---------- PAGE EXCERPT

7 Successful Leaders Inspire You With Stories of Failure and Rejection

The post has been a labor of love. It’s something I believe in strongly, because it frustrates me to see how many talented, creative people give up after experiencing failure and rejection. They’re a beast to push through, but failure and rejection aren’t simply necessary evils on the way to success — they’re a crucial part of the learning process.

I see it often with my clients.

“What if I pour my soul and energy into writing a novel and I never finish?”

“What if what I write is terrible, and no one wants to read it?”

“What if I can’t do it?”

In the words of my bible teacher from high school, “What if you didn’t ask that question?”

What-ifs aren’t useful. All they do is hold you back. When you allow these thoughts to take over, you prevent yourself from throwing your full attention into your development. Why? Because you surreptitiously convince yourself that as long as you don’t try your hardest, you can always excuse the failure. Right?

--------------------
---------- DATA RECORDS

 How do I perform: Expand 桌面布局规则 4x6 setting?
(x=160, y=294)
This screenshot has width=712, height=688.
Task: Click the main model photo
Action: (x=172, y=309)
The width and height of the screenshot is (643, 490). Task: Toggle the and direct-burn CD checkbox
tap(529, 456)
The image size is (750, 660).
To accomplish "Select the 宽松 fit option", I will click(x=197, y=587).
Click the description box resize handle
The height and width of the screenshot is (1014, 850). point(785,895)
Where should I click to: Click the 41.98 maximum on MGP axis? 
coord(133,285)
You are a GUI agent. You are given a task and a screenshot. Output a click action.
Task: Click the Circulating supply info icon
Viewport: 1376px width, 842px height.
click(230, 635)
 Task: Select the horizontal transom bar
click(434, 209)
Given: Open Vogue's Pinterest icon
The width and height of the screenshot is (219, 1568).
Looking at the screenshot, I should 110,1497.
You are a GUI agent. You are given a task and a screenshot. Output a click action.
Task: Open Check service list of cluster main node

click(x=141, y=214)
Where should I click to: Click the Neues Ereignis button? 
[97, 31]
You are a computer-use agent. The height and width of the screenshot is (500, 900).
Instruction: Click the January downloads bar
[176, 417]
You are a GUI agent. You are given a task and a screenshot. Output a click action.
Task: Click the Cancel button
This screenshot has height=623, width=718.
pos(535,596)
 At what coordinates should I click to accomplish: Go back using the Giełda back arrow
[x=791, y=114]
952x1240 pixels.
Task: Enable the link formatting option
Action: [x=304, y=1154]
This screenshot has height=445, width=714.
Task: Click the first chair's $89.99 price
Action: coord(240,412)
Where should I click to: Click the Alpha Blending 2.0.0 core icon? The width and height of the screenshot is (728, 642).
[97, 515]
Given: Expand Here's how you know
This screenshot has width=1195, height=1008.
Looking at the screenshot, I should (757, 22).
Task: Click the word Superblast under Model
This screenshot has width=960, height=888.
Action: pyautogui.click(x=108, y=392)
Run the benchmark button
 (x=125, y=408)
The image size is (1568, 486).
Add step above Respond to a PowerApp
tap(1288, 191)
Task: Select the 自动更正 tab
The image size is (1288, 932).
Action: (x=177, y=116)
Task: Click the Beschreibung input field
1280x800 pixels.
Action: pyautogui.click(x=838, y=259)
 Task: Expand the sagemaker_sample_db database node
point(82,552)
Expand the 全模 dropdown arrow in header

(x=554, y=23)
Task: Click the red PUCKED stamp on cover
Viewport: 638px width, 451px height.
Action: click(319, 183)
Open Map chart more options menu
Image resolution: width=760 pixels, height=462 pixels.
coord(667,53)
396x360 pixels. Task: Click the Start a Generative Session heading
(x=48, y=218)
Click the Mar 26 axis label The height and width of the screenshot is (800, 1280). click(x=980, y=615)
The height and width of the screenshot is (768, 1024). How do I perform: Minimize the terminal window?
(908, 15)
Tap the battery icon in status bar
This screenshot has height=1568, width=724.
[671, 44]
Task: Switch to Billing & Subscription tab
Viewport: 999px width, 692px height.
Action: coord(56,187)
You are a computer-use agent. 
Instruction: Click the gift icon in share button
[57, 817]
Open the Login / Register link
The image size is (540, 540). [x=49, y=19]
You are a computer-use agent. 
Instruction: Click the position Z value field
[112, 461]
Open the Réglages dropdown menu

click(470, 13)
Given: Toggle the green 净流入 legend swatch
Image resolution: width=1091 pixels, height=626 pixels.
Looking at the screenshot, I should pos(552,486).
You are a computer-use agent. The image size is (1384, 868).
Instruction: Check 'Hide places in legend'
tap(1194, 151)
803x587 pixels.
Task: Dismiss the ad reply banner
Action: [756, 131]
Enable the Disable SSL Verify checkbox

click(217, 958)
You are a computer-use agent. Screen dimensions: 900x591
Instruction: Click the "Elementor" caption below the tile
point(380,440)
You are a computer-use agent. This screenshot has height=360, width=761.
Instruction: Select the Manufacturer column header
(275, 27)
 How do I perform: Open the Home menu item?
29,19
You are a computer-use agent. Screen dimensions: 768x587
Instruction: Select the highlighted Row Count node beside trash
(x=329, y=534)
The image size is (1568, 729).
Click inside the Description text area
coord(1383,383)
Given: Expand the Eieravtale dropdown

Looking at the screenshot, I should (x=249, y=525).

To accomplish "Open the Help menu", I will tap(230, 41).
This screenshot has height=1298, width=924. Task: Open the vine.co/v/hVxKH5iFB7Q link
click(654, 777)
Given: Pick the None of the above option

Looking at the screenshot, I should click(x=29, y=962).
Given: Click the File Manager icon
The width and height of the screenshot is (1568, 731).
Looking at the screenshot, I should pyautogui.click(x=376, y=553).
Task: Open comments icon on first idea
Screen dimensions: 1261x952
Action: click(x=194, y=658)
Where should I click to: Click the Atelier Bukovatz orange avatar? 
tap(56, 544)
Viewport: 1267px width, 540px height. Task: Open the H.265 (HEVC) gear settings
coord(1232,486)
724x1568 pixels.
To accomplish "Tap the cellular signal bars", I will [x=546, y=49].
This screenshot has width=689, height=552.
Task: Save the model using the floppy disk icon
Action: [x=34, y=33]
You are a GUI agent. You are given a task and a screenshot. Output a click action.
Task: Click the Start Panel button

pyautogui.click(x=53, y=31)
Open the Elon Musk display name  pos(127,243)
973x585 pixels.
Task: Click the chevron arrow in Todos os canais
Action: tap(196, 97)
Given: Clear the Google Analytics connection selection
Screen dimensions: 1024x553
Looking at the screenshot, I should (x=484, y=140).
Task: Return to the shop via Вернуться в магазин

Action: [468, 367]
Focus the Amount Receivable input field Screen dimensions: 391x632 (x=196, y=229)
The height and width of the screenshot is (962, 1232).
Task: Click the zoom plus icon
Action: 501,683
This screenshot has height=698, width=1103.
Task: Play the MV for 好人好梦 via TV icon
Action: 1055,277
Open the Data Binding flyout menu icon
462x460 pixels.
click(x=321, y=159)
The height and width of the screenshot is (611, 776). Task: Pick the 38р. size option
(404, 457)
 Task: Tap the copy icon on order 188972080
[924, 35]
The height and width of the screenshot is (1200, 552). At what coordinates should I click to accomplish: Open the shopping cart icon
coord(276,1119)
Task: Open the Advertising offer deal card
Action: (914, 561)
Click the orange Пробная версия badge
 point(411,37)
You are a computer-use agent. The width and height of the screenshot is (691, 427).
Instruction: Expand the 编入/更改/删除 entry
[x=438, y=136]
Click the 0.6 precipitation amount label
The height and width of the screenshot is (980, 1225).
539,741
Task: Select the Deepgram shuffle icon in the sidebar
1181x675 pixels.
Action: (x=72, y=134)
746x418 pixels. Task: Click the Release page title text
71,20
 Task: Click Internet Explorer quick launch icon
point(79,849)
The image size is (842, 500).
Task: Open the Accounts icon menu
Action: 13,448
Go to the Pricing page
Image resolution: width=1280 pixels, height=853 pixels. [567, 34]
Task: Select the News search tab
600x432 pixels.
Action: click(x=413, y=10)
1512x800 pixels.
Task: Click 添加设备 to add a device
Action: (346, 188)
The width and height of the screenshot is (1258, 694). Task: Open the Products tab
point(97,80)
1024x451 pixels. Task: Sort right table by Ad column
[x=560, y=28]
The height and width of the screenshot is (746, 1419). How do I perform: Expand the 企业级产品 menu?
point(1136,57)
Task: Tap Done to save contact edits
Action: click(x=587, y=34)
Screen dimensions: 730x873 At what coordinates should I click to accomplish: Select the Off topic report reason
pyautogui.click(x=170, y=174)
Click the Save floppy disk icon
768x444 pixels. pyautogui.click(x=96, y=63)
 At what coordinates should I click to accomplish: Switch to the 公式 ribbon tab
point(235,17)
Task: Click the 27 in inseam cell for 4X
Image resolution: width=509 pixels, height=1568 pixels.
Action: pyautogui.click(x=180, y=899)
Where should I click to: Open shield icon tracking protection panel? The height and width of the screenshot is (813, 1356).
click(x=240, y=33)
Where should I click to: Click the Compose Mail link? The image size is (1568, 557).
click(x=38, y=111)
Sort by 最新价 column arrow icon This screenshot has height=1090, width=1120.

--------------------

Answer these from the page about failure and rejection:
(a) What does the page say failure and rejection are a crucial part of?
(b) Who said "What if you didn't ask that question?"
(c) According to the page, what is all that what-ifs do?
You won't need the records for this.

## SOLUTION
(a) The learning process.
(b) The writer's bible teacher from high school.
(c) They hold you back.